Was mir bis dahin nicht egal war, wurde es. Bis es mir nicht mehr gut tat. Wer an diesem Punkt weiter macht, ist wahrscheinlich verloren. Ich hatte in dieser Zeit, in der ich im wahrsten Sinne des Wortes, betäubt, war, eine gewisse Hemmschwelle über-oder unterschritten. Mir war einfach alles egal. Und so habe ich mich benommen. Ich ließ mich auf Konfrontationen ein, denen ich nicht gewachsen war. Mehr als einmal habe ich mehr als Glück gehabt.
Und dann habe ich mich entschieden. Entschieden, meinem Leben eine andere Richtung zu geben. Entschieden, zu leben. Mit allen Ängsten und Hindernissen. Vor allem den mit den Ängsten. Ohne Betäubung. Das hatte ich ja auch zuvor getan.

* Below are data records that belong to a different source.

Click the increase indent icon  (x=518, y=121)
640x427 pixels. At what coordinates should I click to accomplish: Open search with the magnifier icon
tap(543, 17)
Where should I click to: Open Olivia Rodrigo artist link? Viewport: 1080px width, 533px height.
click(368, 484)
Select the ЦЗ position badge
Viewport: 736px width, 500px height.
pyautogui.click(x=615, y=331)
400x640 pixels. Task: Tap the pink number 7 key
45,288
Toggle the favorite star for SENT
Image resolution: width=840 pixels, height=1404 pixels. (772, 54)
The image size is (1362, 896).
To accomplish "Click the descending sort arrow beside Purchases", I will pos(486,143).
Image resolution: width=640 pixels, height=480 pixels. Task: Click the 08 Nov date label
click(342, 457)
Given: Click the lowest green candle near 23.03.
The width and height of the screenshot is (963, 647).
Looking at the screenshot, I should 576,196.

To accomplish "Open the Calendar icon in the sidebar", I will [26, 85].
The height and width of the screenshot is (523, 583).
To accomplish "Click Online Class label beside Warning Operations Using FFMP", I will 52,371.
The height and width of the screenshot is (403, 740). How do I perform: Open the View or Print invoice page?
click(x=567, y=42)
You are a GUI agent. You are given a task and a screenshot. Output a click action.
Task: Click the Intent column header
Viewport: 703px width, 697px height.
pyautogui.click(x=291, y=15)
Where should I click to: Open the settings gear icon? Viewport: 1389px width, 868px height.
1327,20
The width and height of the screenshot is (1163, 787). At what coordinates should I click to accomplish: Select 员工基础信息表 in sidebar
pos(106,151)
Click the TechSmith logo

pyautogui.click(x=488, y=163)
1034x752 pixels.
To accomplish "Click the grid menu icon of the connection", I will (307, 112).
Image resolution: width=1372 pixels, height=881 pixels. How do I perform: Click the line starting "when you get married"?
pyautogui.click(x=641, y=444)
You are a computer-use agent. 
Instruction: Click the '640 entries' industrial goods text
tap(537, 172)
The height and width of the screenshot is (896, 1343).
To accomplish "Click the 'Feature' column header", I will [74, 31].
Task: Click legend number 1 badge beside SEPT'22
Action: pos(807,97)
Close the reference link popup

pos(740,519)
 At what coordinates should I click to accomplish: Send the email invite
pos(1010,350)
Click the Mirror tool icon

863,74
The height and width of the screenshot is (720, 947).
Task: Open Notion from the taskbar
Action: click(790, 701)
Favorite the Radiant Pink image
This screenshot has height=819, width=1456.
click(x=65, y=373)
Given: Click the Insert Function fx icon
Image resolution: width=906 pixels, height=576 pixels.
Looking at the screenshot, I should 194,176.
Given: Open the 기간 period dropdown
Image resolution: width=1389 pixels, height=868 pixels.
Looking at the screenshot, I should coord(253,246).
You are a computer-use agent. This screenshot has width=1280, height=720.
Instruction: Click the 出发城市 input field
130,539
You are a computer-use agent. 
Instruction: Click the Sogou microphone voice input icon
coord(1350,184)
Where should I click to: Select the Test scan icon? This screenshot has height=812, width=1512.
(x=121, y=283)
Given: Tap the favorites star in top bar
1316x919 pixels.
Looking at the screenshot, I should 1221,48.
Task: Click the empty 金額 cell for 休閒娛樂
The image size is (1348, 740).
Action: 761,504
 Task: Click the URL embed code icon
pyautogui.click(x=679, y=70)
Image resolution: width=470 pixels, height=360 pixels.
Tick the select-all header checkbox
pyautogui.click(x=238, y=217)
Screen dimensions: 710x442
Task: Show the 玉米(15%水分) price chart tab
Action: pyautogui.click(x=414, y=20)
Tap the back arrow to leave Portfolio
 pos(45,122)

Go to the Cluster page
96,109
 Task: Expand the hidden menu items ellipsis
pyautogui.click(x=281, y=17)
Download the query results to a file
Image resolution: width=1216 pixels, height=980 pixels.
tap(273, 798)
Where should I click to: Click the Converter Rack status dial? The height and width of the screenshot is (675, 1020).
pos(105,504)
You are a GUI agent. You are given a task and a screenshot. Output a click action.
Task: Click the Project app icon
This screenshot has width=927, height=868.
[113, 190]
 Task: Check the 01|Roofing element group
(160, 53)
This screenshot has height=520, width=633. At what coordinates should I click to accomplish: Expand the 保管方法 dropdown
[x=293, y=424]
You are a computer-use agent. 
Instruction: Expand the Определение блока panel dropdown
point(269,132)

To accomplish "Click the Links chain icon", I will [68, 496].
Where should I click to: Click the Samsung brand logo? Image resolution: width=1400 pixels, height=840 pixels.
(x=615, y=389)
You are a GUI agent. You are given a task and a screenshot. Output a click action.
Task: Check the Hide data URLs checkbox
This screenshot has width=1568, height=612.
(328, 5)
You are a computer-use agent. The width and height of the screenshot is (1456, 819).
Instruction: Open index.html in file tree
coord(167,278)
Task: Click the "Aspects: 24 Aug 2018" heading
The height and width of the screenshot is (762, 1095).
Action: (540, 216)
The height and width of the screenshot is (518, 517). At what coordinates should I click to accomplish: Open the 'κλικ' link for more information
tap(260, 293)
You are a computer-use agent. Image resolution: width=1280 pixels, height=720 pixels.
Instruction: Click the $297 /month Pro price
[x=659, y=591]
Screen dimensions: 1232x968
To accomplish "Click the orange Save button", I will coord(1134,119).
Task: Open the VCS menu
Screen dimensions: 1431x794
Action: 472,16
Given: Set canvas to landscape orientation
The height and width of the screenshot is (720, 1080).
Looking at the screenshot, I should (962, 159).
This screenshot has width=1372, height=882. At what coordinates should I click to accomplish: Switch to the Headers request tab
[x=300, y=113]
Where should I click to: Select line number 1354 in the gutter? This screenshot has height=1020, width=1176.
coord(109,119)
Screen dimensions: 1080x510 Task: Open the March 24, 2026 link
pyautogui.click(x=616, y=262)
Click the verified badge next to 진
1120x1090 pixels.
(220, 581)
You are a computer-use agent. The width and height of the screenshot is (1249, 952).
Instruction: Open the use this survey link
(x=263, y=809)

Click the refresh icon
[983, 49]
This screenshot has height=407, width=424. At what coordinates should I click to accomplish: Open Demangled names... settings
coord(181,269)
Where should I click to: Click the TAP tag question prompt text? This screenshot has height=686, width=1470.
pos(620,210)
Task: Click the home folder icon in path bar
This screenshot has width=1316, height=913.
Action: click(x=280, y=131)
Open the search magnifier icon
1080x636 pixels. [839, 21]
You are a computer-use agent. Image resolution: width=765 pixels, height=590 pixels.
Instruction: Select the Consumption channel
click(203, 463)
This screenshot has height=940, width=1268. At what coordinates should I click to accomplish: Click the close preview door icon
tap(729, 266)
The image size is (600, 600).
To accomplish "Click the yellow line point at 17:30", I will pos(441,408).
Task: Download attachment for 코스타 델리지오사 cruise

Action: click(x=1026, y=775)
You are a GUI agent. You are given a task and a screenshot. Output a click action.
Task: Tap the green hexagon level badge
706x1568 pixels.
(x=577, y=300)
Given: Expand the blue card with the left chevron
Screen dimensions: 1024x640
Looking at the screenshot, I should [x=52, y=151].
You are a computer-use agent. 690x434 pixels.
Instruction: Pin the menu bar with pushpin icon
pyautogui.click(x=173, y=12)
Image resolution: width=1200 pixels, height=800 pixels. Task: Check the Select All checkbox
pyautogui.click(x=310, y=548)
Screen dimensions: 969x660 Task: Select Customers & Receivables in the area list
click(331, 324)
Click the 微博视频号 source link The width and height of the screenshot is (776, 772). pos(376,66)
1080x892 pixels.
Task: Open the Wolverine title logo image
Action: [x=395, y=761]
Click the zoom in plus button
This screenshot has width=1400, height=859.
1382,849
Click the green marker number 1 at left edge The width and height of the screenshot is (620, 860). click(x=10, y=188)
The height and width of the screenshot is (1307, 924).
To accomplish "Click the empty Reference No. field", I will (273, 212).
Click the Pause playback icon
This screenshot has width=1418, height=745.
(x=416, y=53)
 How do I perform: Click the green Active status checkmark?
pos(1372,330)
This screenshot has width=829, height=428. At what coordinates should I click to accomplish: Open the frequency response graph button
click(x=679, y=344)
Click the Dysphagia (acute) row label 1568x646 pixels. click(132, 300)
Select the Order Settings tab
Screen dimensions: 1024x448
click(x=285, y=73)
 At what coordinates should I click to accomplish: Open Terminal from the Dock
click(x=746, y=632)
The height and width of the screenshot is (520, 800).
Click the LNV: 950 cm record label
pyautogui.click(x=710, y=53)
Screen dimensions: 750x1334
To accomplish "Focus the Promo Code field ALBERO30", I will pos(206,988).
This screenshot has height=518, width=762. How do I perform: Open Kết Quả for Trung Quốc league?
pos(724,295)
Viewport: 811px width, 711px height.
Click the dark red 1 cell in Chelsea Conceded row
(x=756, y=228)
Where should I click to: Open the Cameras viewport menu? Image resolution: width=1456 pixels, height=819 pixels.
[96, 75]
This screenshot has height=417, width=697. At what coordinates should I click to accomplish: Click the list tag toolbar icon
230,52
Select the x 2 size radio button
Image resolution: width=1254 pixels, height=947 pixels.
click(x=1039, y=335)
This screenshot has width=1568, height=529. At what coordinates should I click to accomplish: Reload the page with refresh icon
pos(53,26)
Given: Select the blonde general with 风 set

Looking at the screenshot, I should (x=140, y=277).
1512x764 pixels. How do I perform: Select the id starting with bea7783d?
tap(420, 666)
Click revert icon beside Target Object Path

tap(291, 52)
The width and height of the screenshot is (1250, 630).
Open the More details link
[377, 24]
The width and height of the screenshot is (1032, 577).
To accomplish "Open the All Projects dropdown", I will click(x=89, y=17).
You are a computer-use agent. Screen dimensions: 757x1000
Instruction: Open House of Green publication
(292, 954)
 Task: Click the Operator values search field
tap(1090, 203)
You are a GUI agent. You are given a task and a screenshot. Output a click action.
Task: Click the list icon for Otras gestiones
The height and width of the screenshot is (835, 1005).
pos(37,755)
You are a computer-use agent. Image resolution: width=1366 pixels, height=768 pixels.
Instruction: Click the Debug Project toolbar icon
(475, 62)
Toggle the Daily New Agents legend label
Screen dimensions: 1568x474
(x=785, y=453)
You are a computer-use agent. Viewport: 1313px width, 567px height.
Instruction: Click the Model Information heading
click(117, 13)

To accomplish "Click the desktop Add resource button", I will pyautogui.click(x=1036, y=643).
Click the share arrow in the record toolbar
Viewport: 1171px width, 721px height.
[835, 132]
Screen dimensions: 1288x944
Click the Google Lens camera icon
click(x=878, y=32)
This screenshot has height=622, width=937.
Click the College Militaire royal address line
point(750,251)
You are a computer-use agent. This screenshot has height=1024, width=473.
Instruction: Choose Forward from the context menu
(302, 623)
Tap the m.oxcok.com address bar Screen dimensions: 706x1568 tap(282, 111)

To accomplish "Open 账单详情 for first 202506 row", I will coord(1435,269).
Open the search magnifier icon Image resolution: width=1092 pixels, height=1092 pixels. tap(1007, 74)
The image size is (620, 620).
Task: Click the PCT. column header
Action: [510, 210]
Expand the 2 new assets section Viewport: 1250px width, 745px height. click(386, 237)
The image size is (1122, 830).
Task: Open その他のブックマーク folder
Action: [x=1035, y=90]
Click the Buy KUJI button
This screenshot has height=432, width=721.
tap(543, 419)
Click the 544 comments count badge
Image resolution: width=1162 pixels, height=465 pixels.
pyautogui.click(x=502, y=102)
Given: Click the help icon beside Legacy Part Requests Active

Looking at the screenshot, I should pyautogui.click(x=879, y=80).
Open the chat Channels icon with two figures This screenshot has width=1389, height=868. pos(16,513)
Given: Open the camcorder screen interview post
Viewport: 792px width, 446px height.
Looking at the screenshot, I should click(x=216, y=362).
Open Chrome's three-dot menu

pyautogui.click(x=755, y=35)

Ein Abschnitt endete und einige Freunde und Bekannte verabschiedeten sich gleich mit, es war nicht mehr das Selbe. Dies traf mich nicht, denn mir war immer bewusst, dass wir nicht mehr waren als eine Gemeinschaft mit einem gemeinsamen Interesse. Heute frage ich mich manchmal, was aus einigen von euch geworden ist. Für mich ist alles gut ausgegangen. Ich bin in der Stadt erwachsen geworden. Das habe ich schon so oft gesagt, dass ich es selbst es schon nicht mehr hören kann. Hier bin ich zu Hause. Werde es immer sein. Immer sage ich mir: Nein, nicht die Stadt- die Menschen, die ich hier traf. Aber es ist beides. Ich habe dort die besten Freunde der Welt gefunden aber auch ein Lebensgefühl, dass ich nirgendwo anders mehr finden kann. Immer und überall Menschen, Autos, Geräusche. Mittendrin und doch draußen, beobachten, es gibt immer was zu sehen. Sich-in-der-Masse-verlieren. Es gibt Menschen, die trauern einer verlorenen Liebe hinterher. Meine große Liebe ist diese große, schmutzige, laute, hektische Stadt-- in der Alles möglich ist.